Alright, the easiest way to solve this problem is by looking at what you want and the possible problems that prevent you from what you want.
I assume that you have a computer that is running linux attatched to a twisted wire-based ethernet network and your trying to get a lease from your DHCP server to automaticly get a ip address, dns address, and default route address.. all of which you need to be able to get on the internet.
However when you boot up your machine, this doesn't happen and your stuck with no connectivity.
Now there are numerious things that can go wrong and it's pretty much the same issues mostly irregardless of the OS that your using. PCs and their hardware are all the same, ethernet is all the same, and everybody is using TCP/IP...
So the possible problems are:
1. Your OS is not able to detect and configure the nic card.
2. You have multiple possible networking devices and it's trying to use the wrong one.
3. The OS doesn't know that it's suppose to set up a network interface for you.
4. The dhcp server is incorrectly configured, or is expecting a specific hostname to go with a adress and your system isn't sending it the correct one.
5. The dhcp client software and the server software isn't very compatable.
6. The drivers are buggy.
That's about what I can think of off of the top of my head.. I am sure there are other problems that can pop up. Also the realy sucky part is that more then one thing can be going bad at once.. for isntance you can have a bad ethernet wire AND have buggy drivers.

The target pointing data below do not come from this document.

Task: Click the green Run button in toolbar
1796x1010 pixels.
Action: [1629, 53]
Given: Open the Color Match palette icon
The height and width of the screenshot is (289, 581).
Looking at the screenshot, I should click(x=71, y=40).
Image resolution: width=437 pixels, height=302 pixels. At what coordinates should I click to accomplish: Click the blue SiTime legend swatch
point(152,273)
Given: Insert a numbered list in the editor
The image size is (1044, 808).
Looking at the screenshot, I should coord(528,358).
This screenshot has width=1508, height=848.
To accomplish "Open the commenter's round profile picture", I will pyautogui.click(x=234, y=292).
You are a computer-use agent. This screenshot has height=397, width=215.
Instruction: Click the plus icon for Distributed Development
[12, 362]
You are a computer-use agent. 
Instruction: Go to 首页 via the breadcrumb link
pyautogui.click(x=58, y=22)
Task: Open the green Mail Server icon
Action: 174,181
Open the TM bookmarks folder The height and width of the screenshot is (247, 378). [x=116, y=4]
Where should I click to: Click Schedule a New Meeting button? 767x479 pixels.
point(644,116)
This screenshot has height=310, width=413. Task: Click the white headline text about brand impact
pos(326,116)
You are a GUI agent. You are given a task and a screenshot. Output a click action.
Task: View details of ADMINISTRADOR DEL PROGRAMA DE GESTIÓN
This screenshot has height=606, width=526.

So we can test for 1 and 2 right away with this command:
ifconfig -a
It will spit out all possible network interfaces that it has aviable. Any wifi, ethernet cards, even firewire can show up here. Minimally you should have 2. Lo for 'loopback', and eth0 for your nic card.
So if eth0 shows up then you know the drivers work and the system has the card detected and at least minimally operational.
If you have eth0 and eth1 and more then it could be trying to use the wrong device and you should make sure that eth0 is indeed your nic card... but you should probably have only one, I am guessing.
By going ifup eth0 -v you show that at least it knows that it should get a networking interface going on that device.
The next step is to try to configure your network interface manually and make sure that the network isn't screwed up, and that your drivers are not buggy.
Steps to setup a temporary (until you reboot) network interface and dns address and gateway are as follows:
ifconfig eth0 192.168.0.1 up
(were 192.168.0.1 is your ip address you want)
route add default gw 192.168.0.254
(were 192.168.0.254 is your gateway..)
then edit /etc/resolv.conf and add a extra line:
nameserver 192.168.0.254
(were 192.168.0.254 is your dns server)
You can add several dhcp server ip address to /etc/resolv.conf and they will be used in order top to bottom.
After you get the network manually configured you can test it out using ping..
ping 127.0.0.1
(to make sure that basic network loopback interface is working)
ping 192.168.0.1
(to make sure that your nic card's ip address is functional)
ping 192.168.0.254
(to make sure that the network is up and your able to get the gateway to respond)
ping 192.168.0.254
(if you have a different ip address for the name server then the gateway you can test to make sure that you can reach the dns server is present and you can reach it.)
ping
www.google.com
ping
www.yahoo.com
(to make sure that DNS is working and your able to get out of your local network and out onto the internet).
I all that is working then you know for certain that the drivers and installed and functioning correctly and that the network is working. You can either edit /etc/network/interfaces or use a GUI tool to configure the system to use those manual settings that you know will work or figure out why the dhcp server isn't giving you your ip address stuff.
see:
man interfaces
for details on the format of that text file if you feel like making the settings that you know work perminate. Otherwise many dhcp clients can send hostnames and ids to dhcp servers that are not the same as your actual hostname and there are other types of client software that you can use.